China has the capacity to store up to 200 million tonnes of wheat and paddy, while India's capacity is 42 million tonnes with an unmet requirement for an additional 17 million tonnes.
Minister of State for Food and Agriculture K.V. Thomas, who has just returned from China after studying the facilities there, told journalists here on Thursday that the Chinese technology was “adaptable.” To start with, it was proposed to have a “technical exchange'' for creation of silos and temperature-controlled warehouses.
The Minister, who met Chinese Vice-Minister for Agriculture Niu Dun, said the Chinese situation was comparable with India's and so was the requirement. The Chinese had the engineering and financial capability which India could adopt.
Visit to study
Initially a team of technical experts and construction engineers from the Food Corporation of India (FCI) and the Central Warehousing Corporation (CWC) and some state agencies would visit China to study modern storage construction and preservation methods.

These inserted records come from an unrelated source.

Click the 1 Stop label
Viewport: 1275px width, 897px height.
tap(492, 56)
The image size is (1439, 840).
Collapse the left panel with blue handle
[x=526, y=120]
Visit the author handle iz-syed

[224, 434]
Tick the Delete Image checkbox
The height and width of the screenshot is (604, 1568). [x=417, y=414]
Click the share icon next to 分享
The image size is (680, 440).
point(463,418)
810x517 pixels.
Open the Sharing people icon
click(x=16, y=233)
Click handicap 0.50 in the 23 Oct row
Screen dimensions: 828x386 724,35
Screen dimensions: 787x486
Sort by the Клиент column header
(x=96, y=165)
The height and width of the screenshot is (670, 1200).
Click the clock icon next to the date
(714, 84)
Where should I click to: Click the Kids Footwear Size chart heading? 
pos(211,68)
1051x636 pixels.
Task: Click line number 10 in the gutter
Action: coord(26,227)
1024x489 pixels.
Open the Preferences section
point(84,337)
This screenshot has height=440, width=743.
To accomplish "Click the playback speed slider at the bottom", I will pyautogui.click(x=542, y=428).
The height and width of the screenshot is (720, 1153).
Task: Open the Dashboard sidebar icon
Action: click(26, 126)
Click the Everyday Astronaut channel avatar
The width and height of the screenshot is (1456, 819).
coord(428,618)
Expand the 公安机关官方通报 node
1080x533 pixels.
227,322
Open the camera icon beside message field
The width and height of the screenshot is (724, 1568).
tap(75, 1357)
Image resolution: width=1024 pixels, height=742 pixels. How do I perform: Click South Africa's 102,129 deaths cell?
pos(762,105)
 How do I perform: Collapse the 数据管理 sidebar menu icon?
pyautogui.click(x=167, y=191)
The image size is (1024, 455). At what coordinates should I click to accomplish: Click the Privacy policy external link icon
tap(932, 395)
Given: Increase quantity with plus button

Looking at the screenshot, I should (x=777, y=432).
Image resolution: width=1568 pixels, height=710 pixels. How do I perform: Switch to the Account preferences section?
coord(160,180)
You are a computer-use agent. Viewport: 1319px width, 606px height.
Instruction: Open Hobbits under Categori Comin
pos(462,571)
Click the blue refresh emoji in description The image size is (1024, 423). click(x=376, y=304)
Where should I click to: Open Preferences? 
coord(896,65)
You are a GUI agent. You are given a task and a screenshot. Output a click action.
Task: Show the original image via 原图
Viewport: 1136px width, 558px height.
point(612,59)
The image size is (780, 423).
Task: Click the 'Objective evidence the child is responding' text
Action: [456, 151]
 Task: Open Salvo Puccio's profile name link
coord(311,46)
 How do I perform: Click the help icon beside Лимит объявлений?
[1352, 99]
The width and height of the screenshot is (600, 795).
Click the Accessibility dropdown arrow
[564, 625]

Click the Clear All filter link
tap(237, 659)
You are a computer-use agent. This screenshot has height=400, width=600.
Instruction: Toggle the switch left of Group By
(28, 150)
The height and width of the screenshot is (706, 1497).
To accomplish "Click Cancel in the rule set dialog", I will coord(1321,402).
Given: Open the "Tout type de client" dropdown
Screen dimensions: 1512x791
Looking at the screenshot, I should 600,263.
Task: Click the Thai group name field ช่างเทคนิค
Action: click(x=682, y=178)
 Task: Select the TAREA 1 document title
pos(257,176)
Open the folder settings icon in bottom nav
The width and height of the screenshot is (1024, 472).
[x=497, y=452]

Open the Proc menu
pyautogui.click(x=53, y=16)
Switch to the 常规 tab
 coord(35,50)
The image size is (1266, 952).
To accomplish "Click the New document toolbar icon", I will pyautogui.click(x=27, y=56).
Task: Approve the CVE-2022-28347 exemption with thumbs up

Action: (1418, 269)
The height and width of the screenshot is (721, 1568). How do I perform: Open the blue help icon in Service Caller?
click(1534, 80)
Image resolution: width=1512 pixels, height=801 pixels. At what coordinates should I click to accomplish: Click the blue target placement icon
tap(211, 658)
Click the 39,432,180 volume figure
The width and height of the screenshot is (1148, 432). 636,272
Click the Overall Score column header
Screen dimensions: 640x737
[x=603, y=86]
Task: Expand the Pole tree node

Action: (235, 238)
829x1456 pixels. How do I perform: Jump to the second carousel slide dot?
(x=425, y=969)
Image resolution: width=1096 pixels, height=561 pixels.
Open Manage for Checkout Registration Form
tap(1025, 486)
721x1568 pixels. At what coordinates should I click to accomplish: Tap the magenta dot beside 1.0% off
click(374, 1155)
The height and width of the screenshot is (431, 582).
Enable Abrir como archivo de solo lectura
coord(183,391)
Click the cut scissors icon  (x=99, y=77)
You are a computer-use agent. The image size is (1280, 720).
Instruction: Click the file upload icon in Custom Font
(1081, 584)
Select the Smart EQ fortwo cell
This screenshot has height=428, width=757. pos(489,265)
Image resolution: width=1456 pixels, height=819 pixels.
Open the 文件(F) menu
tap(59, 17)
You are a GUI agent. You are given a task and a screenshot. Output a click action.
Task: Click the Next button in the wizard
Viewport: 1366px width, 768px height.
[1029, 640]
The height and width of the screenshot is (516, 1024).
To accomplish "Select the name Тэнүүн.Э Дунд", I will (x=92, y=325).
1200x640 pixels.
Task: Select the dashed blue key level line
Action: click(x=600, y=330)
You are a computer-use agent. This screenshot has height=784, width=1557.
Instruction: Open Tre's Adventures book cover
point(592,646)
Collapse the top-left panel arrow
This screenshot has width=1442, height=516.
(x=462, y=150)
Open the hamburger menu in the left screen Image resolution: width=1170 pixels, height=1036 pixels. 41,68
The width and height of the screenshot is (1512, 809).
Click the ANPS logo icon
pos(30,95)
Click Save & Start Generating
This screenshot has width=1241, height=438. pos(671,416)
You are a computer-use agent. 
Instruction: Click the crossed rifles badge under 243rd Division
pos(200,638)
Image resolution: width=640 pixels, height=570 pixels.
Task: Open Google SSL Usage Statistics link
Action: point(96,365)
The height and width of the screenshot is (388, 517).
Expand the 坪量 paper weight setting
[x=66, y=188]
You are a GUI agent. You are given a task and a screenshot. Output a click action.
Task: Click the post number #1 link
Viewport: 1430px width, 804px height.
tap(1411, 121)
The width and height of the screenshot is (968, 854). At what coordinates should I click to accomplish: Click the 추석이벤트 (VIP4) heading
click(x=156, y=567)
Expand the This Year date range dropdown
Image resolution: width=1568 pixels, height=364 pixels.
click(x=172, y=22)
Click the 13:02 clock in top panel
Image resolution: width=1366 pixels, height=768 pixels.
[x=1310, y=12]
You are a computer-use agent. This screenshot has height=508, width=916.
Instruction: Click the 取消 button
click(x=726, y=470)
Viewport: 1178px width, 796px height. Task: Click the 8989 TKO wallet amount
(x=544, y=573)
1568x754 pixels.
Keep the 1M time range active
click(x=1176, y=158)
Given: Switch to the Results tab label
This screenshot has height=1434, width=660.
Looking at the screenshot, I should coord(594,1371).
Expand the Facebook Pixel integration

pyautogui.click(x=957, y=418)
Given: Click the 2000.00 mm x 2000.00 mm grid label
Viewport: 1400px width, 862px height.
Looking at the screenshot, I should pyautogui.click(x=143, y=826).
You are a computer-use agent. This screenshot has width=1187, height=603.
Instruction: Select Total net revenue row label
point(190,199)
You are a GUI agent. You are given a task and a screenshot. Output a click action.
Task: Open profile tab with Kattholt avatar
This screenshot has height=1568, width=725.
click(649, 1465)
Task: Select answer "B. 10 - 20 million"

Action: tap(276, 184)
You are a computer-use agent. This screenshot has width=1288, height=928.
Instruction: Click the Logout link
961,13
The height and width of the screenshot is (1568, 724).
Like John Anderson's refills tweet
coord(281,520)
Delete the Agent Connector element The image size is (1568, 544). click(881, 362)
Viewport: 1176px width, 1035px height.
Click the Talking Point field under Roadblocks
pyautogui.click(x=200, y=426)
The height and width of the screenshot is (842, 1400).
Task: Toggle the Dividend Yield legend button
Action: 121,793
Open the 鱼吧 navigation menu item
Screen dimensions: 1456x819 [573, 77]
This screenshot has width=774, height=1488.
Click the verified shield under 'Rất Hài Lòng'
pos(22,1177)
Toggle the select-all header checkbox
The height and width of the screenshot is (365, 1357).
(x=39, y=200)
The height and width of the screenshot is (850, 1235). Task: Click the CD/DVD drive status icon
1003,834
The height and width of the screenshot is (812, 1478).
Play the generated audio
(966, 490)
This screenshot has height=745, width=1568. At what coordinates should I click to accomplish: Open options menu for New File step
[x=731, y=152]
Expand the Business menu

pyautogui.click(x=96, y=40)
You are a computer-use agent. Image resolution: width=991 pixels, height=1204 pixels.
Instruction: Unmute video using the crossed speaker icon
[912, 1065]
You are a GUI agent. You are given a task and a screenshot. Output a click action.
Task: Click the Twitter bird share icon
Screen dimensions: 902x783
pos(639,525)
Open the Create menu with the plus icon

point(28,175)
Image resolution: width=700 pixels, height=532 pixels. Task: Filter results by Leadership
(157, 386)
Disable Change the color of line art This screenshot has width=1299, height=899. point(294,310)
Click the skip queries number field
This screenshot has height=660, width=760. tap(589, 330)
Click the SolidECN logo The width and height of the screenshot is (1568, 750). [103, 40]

A group of technical experts from China would be invited during November to inspect the storage facilities in the country and assess requirements.
Mr. Thomas and his delegation of senior officials from the FCI and the CWC were particularly impressed with the Chinese system of mechanised handling, preservation techniques and “temperature control'' that enhances the shelf-life of grain at least by three years. China stores paddy, not rice like India does.
The delegation visited the Academy of State Administration of Grain, where all provincial food grains are tested for quality. Mr. Thomas also met officials of the State Administration of Grain, main agency for coordinating procurement and storage.
The delegation, which included FCI Chairman Siraj Hussain, CWC chief B.B. Pattanaik and the Minister's private secretary, B. Ashok, visited modern storage facilities at the Dalian port, Shanghai and Guangzhou and watched business being conducted at the Dalian Commodity Exchange.
A couple of months ago a team of Food Ministry officials visited the United States to study the warehouse receipt system that is linked to commodity exchanges.